L’insieme delle forze politiche, di maggioranza e di opposizione, non sono in condizione di garantire questa svolta perché la gran parte del parlamento ha sostenuto proprio quelle scelte che hanno aggravato la situazione. Per essere credibile un governo che volesse avviare un reale cambiamento, oggi dovrebbe essere guidato da una figura di prestigio, di riconosciuta integrità morale e alta capacità professionale da cui il paese potrebbe accettare anche scelte impopolari.
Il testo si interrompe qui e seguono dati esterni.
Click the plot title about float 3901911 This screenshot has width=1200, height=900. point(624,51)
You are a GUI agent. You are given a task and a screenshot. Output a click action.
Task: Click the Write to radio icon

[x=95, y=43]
Del resto, se “il nemico è alle porte” occorre essere conseguenti e fare scelte di responsabilità nell’interesse generale.
Può darsi che la svolta di Salvini sia un espediente tattico che svanisce nel nulla ma potrebbe anche essere la consapevolezza che non basta chiedere al governo Conte di “andare a casa” o continuare a chiedere al Presidente della Repubblica di sciogliere le Camere.
Pur ammettendo che i sondaggi siano realistici, una Lega vincente sul terreno elettorale correrebbe il rischio di non garantire la governabilità e di essere travolta da un’eredità assai difficile (forse impossibile) da gestire considerato tutto quanto è stato detto (e fatto) anche in tempi recenti. Meglio condividere con qualcun altro la patata bollente, mantenendo comunque un ruolo di primo piano perché tutto dovrà comunque passare dal Parlamento. Meglio ancora assumersi il merito di indicare in anticipo la soluzione. Se non fosse solo tattica sarebbe un atto di responsabilità interessata e una scommessa sul futuro. La soluzione “B” deve sempre esserci.